The simple E. coli bacterium shown can compute 1,000 times faster than the most powerful computer chip, its memory density is 100 million times higher and it needs 100 millionth the power to operate. Image: Jenni Ohnstad/Vanderbilt Univ. |
It’s
common knowledge that the perfect is the enemy of the good, but in the
nanoscale world, perfection can act as the enemy of the best.
In
the workaday world, engineers and scientists go to great lengths to make the
devices we use as perfect as possible. When we flip on a light switch or turn
the key on the car, we expect the lights to come on and the engine to start
every time, with only rare exceptions. They have done so by using a top-down
design process combined with the application of large amounts of energy to
increase reliability by suppressing natural variability.
However,
this brute-force approach will not work in the nanoscale world that scientists
are beginning to probe in the search for new electrical and mechanical devices.
That is because objects at this scale behave in a fundamentally different
fashion than larger-scale objects, argue Peter Cummings, John R. Hall Professor
Chemical Engineering at Vanderbilt Univ., and Michael Simpson, professor of materials
science and engineering at Univ. of Tennessee, Knoxville,
in an article in ACS Nano.
‘Noise’ makes a difference
The defining difference between the behaviors of large-scale and nanoscale
objects is the role that “noise” plays. To scientists noise isn’t limited to
unpleasant sounds; it is any kind of random disturbance. At the level of atoms
and molecules, noise can take the form of random motion, which dominates to
such an extent that it is extremely difficult to make reliable devices.

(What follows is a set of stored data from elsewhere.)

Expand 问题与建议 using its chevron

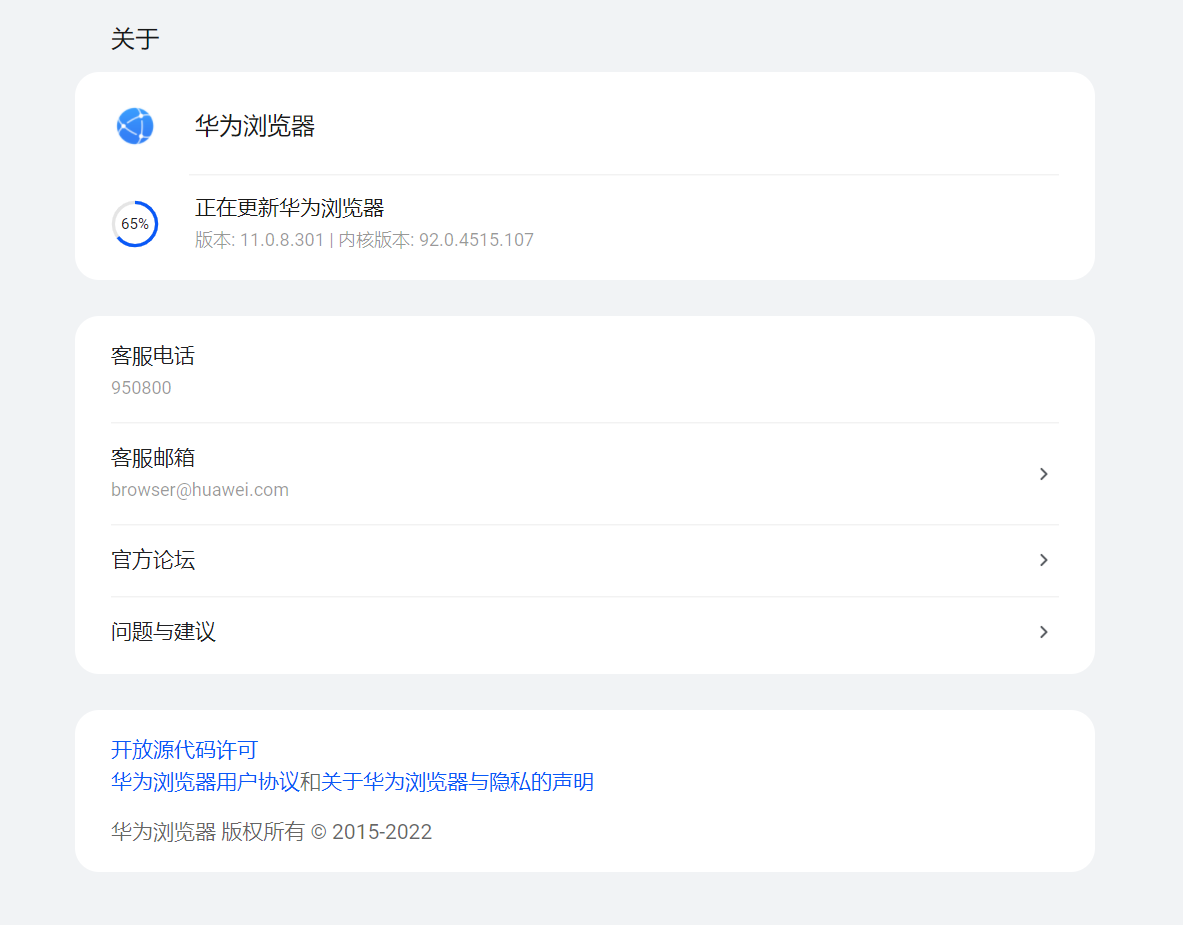[1043, 632]
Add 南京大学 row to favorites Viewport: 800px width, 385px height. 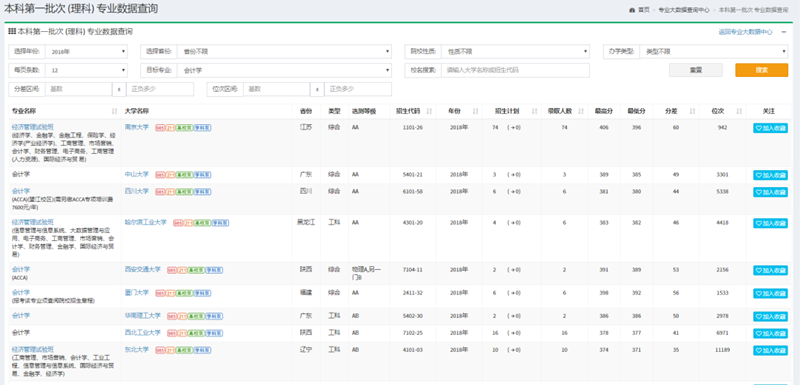770,128
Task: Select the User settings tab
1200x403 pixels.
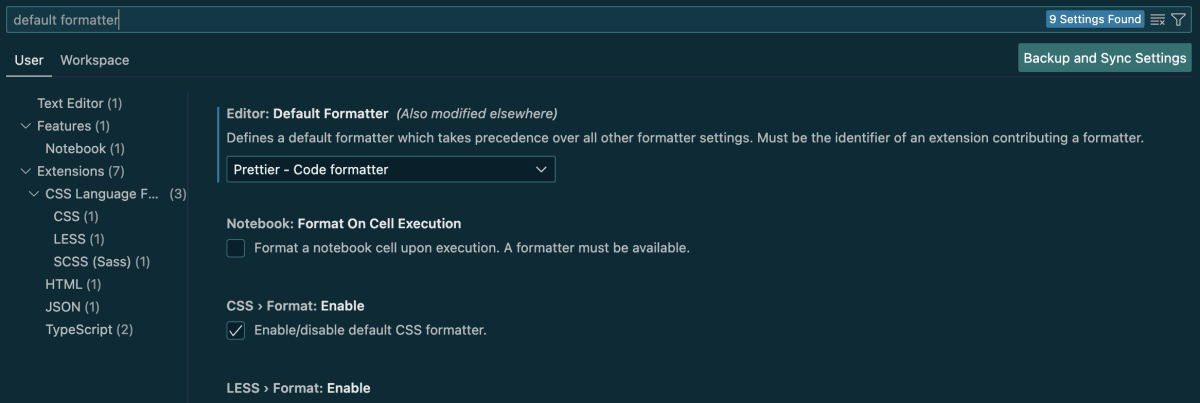Action: (x=29, y=60)
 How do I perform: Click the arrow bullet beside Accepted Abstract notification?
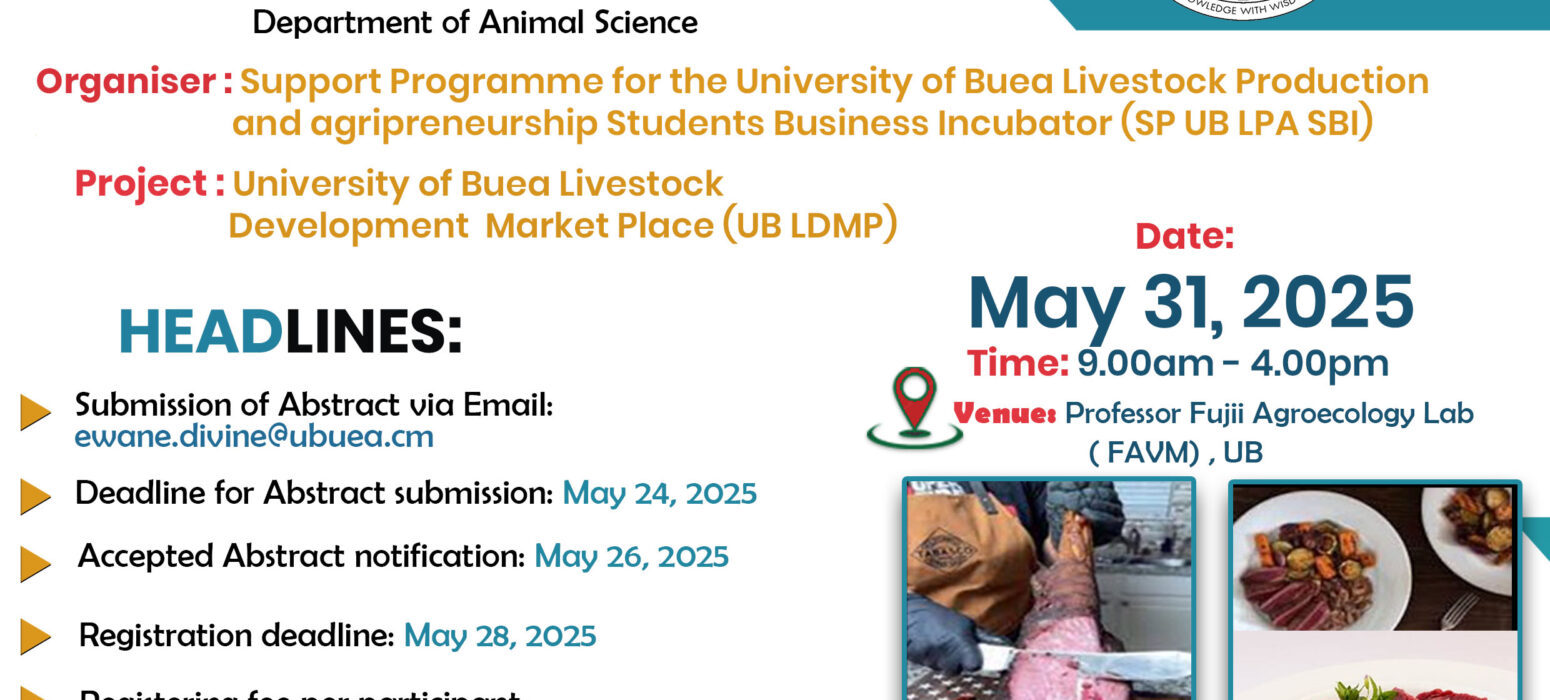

Nature, however, has managed to figure out how to put these fluctuations to
work, allowing living organisms to operate reliably and far more efficiently
than comparable man-made devices. It has done so by exploiting the contrarian
behavior that random behavior allows.
“Contrarian investing is one strategy for winning in the stock market,”
Cummings said, “but it may also be a fundamental feature of all natural
processes and holds the key to many diverse phenomena, including the ability of
the human immunodeficiency virus to withstand modern medicines.”
The cell mimic concept includes a microscale enclosure with nanoscale pores in the walls placed in a fluid channel. As shown in (a) the scientists seal DNA, RNA, and the other molecular machinery that the DNA needs to produce proteins in the cell. The pores allow the small molecules that DNA needs for replication to flow into the cell, allowing the DNA to function for up to 24 hours. The lower three images in (b) are microphotographs of the cell mimic. Image: Center for Nanophase Materials Sciences, Oak Ridge National Laboratory |
In their paper, Cummings and Simpson maintain that in any given population,
random fluctuations—the “noise”—cause a small minority to act in a fashion
contrary to the majority and can help the group respond to changing conditions.
In this fashion, less perfection can actually be good for the whole.
Mimicking cells
At Oak Ridge National Laboratory, where the two researchers work, they are
exploring this basic principle through a combination of creating virtual
simulations and constructing physical cell mimics, synthetic systems
constructed on the biological scale that exhibit some cell-like characteristics.
“Instead of trying to make perfect decisions based on imperfect information,
the cell plays the odds with an important twist: it hedges its bets. Sure, most
of the cells will place bets on the likely winner, but an important few will
put their money on the long shot,” Simpson said. “That
is the lesson of nature, where a humble bacterial cell outperforms our best
computer chips by a factor of 100 million, and it does this in part by being
less than perfect.”
Following the lead of nature means understanding the role of chance. For
example, in the AIDS virus, most infected cells are forced to produce new
viruses that infect other cells. But a few of the infected cells flip the virus
into a dormant state that escapes detection.
“Like ticking bombs, these dormant infections can become active sometime
later, and it is these contrarian events that are the main factor preventing
the eradication of AIDS,” Simpson said.
“Our technology has fought against this chance using a brute force approach
that consumes a lot of power,” Cummings said. As a result, one of the factors
limiting the building of more powerful computers is the grid-busting amount of
energy they require.
Yet residing atop the cabinets of these supercomputers, basking in the heat
generated in the fight to suppress the element of chance, the lowly bacteria
show us another way.
Cummings and Simpson conduct research at the Department of Energy’s Center
for Nanophase Materials Sciences at Oak Ridge National Laboratory. CNMS is one
of five national DOE Nanoscale Science Research Centers.